The “memorandum of agreement” signed at mediation states that “Fisk
agrees to provide DQSI with a fully supported [R]equest for Equitable
Adjustment that is certifiable by DQSI to [the Corps].” In the memorandum of
agreement, DQSI also agreed “to submit to [the Corps] the Request for
Equitable Adjustment presented by Fisk provided that DQSI will only be
responsible to submit the Request for Equitable Adjustment if it is certifiable
to [the Corps] and is fully supported by Fisk.” 3 Fisk also agreed “to defend,
indemnify[,] and hold DQSI harmless in connection with, arising from, or
related to DQSI’s submission of Fisk’s Request for Equitable Adjustment to
[the Corps].” Following mediation, Fisk submitted a Request for Equitable
Adjustment nearly identical to the previous one, again seeking damages for
the 464-day delay. DQSI objected that the Request for Equitable Adjustment
was “not properly supported as required” by the memorandum of agreement.

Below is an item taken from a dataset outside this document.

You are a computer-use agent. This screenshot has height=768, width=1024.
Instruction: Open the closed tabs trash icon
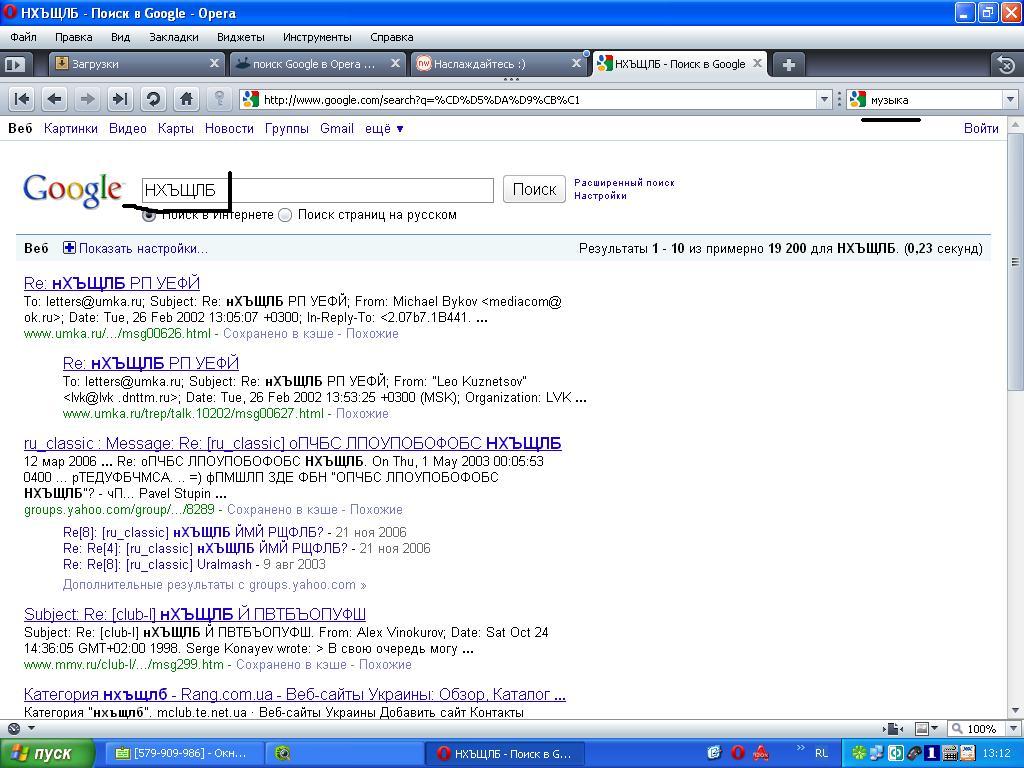[1006, 64]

Following mediation, Fisk filed a motion to enforce settlement. The motion
was granted, requiring DQSI to submit Fisk’s Request for Equitable
Adjustment within seven days of the court order. DQSI submitted a Request
for Equitable Adjustment to the Corps.
In December 2014, Fisk and DQSI entered into a settlement agreement
intended “to formalize the terms” of the memorandum of agreement. 4 As part
of the settlement, Fisk and DQSI agreed to a mutual release in which Fisk
3 As a subcontractor, Fisk had no direct relationship with the Corps and therefore
relied on DQSI to submit the Request for Equitable Adjustment on its behalf.
4Western was not a signatory to the memorandum of agreement or the settlement
agreement.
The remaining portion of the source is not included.